Fue llamado el Capitán de la clase obrera, maestro de cuadros sindicales y ejemplo de entrega a la causa de los trabajadores. A los doce años ya laboraba como aprendiz de carpintero, herrero, yesista y albañil, hasta llegar a la fábrica de tabacos ‘El Crédito’, donde germinaron sus ideales revolucionarios.

Con apenas 18 años ingresó al primer Partido Comunista de Cuba y pronto se convirtió en dirigente obrero de prestigio. Fue protagonista de la huelga general de 1933 que derrocó al régimen de Gerardo Machado, y más tarde, como Secretario General de la Confederación de Trabajadores de Cuba, condujo grandes movilizaciones en defensa de los derechos del proletariado. Su vida estuvo marcada por la cárcel, la tortura y el exilio, pero nunca abandonó la causa de los trabajadores.

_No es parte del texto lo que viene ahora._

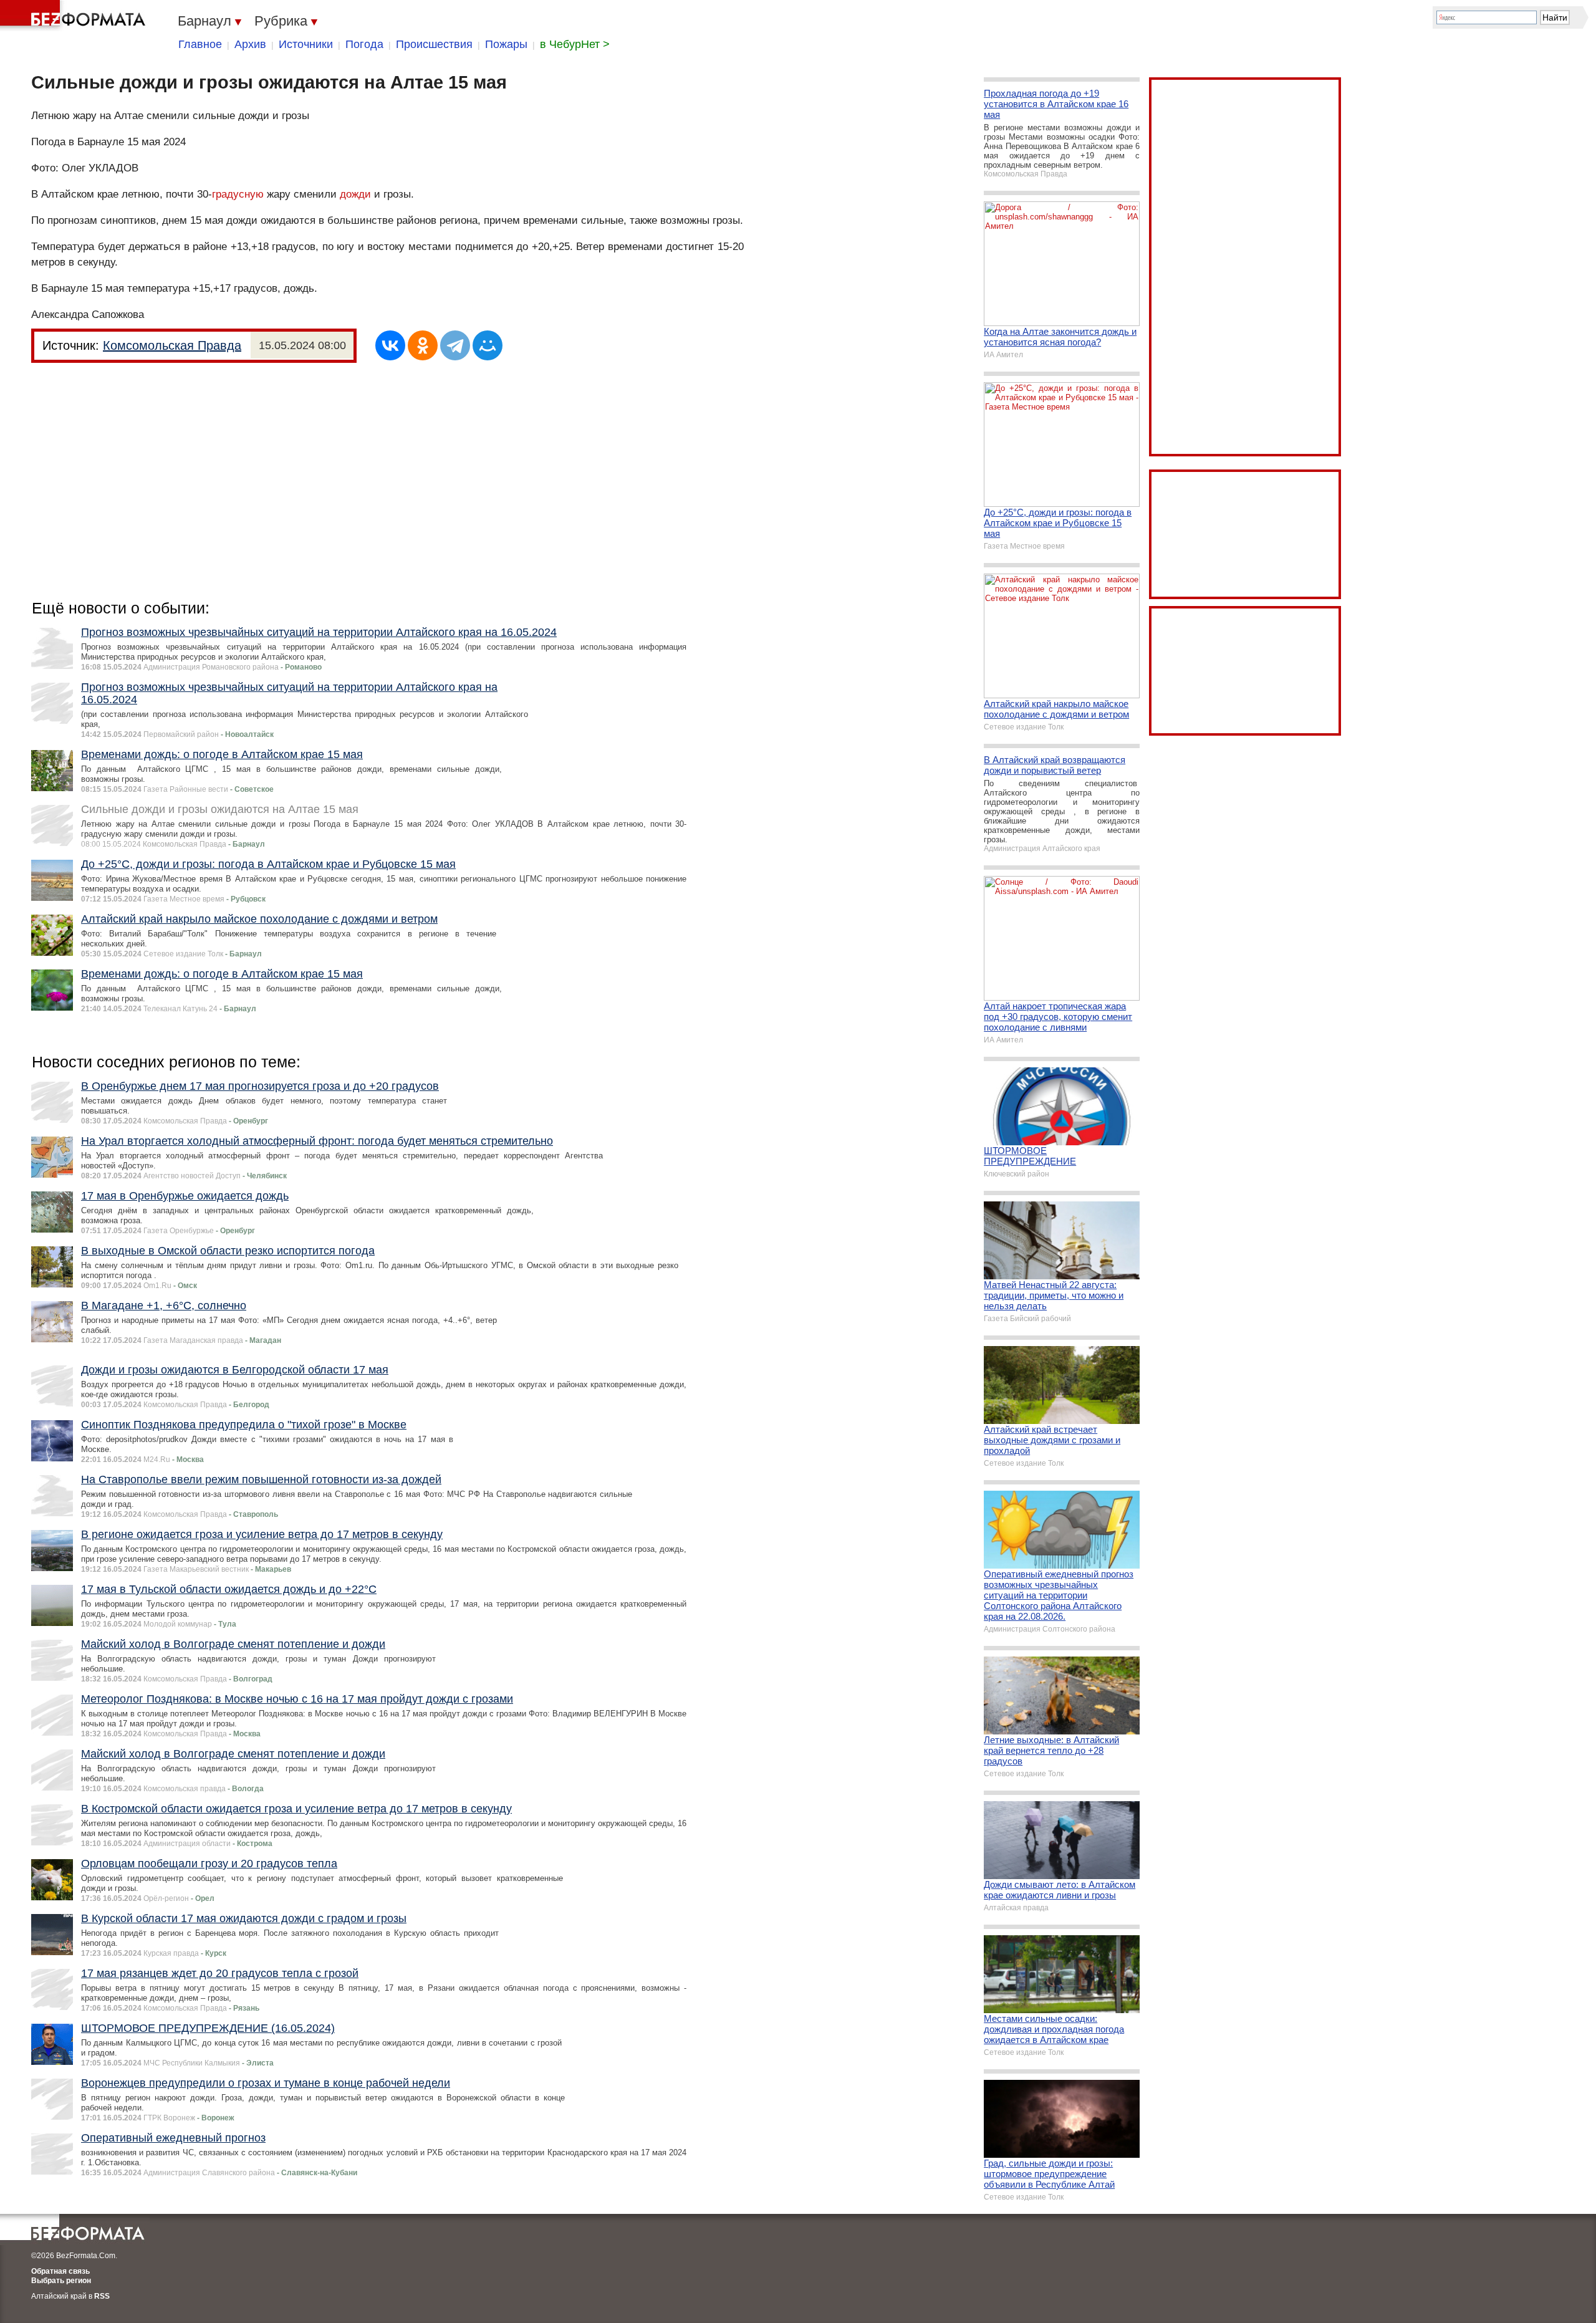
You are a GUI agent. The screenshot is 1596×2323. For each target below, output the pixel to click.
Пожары (506, 44)
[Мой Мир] (487, 345)
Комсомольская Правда (172, 345)
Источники (306, 44)
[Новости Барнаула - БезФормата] (75, 15)
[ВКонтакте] (390, 345)
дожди (355, 194)
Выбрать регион (61, 2280)
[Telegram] (455, 345)
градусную (238, 194)
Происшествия (434, 44)
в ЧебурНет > (575, 44)
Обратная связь (60, 2271)
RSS (102, 2296)
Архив (250, 44)
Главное (200, 44)
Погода (364, 44)
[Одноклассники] (423, 345)
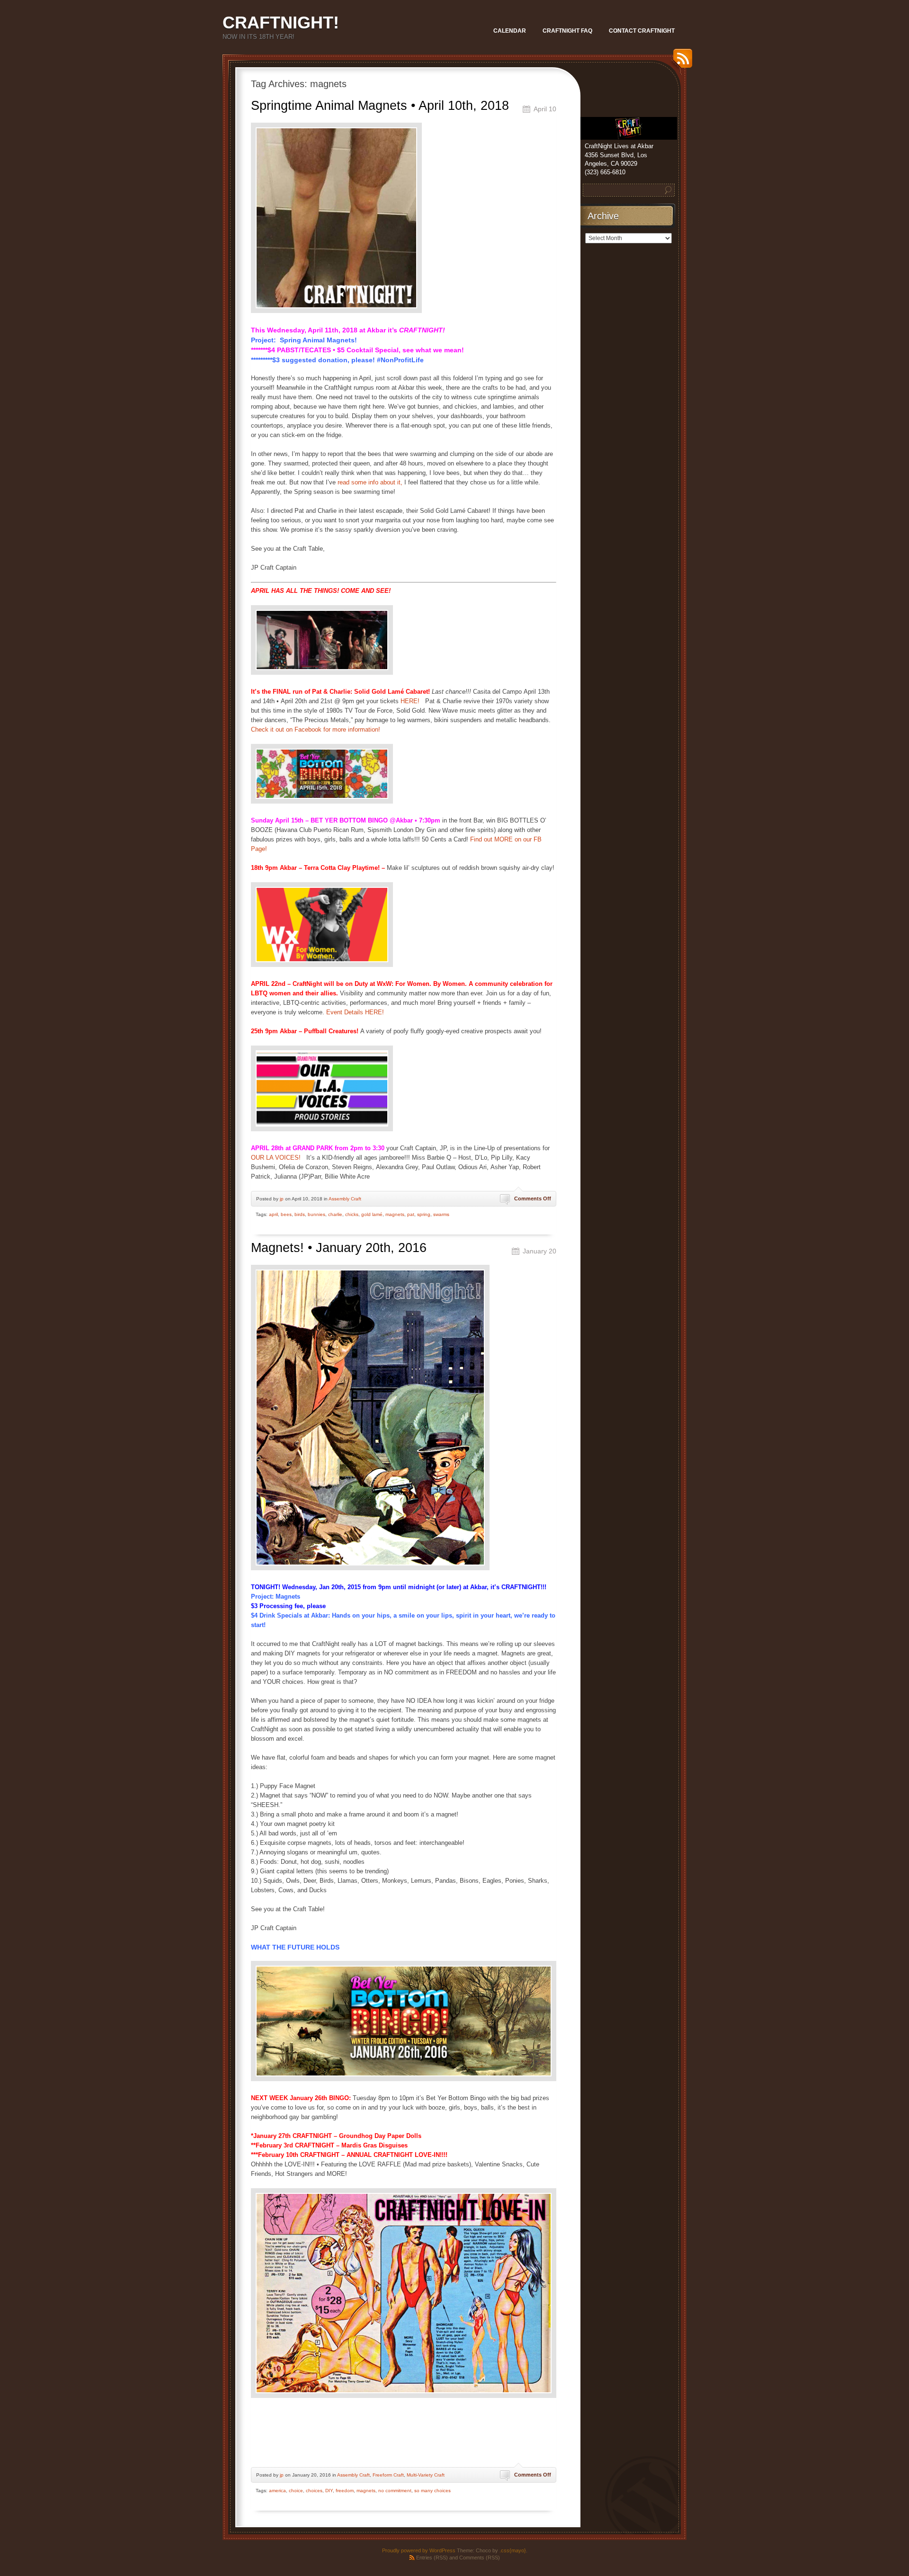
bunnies (316, 1214)
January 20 (539, 1251)
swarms (441, 1214)
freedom (345, 2490)
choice (296, 2490)
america (277, 2490)
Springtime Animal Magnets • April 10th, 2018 (380, 105)
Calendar (509, 30)
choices (314, 2490)
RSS (680, 62)
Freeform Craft (388, 2475)
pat (410, 1214)
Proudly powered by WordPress (418, 2550)
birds (299, 1214)
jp (282, 1198)
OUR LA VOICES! (277, 1157)
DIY (329, 2490)
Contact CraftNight (642, 30)
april (273, 1214)
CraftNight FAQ (567, 30)
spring (423, 1214)
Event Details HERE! (355, 1012)
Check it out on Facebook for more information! (316, 729)
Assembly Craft (345, 1198)
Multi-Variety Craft (426, 2475)
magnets (394, 1214)
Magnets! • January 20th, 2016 (339, 1248)
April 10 (545, 109)
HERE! (411, 701)
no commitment (394, 2490)
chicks (351, 1214)
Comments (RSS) (479, 2557)
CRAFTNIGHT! (281, 22)
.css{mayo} (512, 2550)
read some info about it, (370, 482)
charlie (335, 1214)
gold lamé (372, 1214)
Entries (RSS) (432, 2557)
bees (286, 1214)
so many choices (432, 2490)
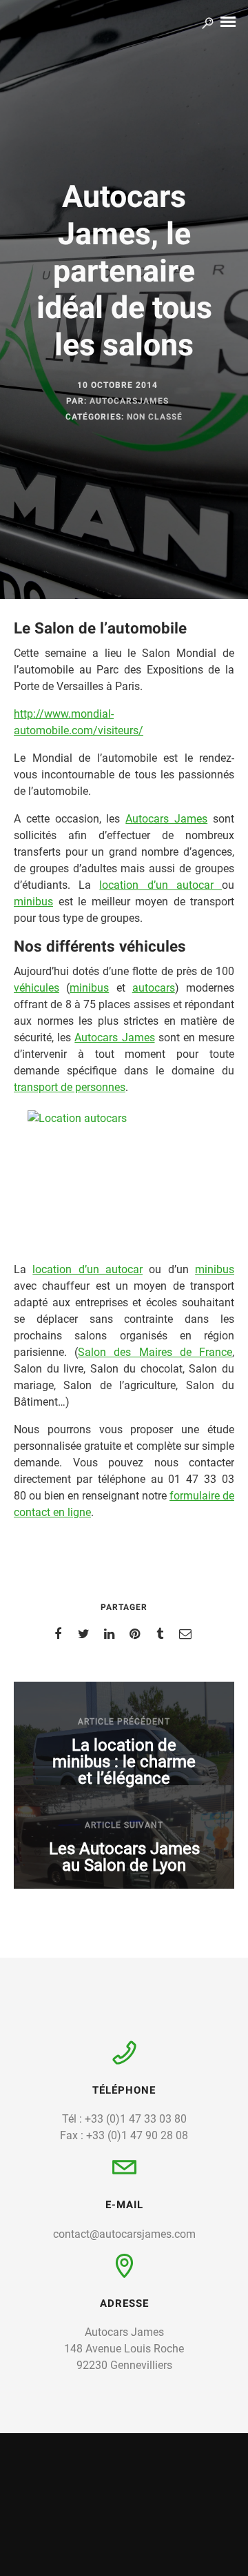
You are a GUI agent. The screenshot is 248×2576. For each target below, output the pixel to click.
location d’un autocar (160, 885)
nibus (220, 1269)
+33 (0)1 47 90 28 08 (137, 2135)
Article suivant (124, 1825)
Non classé (155, 417)
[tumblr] (162, 1634)
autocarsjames (129, 401)
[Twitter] (122, 2563)
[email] (187, 1634)
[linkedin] (111, 1634)
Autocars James (166, 818)
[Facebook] (95, 2563)
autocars (153, 987)
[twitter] (86, 1634)
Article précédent (124, 1722)
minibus (33, 901)
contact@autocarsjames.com (124, 2234)
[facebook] (60, 1634)
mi (201, 1269)
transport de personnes (69, 1087)
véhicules (36, 987)
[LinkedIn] (151, 2563)
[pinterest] (136, 1634)
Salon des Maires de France (155, 1352)
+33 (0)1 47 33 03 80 (136, 2118)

Tras el triunfo de la Revolución en 1959, regresó para asumir la dirección de la clase obrera, aportando con firmeza y entrega a las tareas de la Cuba naciente. El 11 de marzo de 1974, Cuba perdió físicamente a uno de sus más grandes hijos. Su legado vive en cada fábrica, en cada sindicato y en cada trabajador que defiende con dignidad sus derechos.

Su memoria es guía y fuerza para la clase obrera cubana. Es ejemplo de lealtad, sacrificio y compromiso. Hoy lo recordamos no solo como líder sindical, sino como símbolo de unidad y fuerza de los trabajadores cubanos. Su voz, su ejemplo y su legado siguen vivos en cada obrero que levanta la bandera de la dignidad.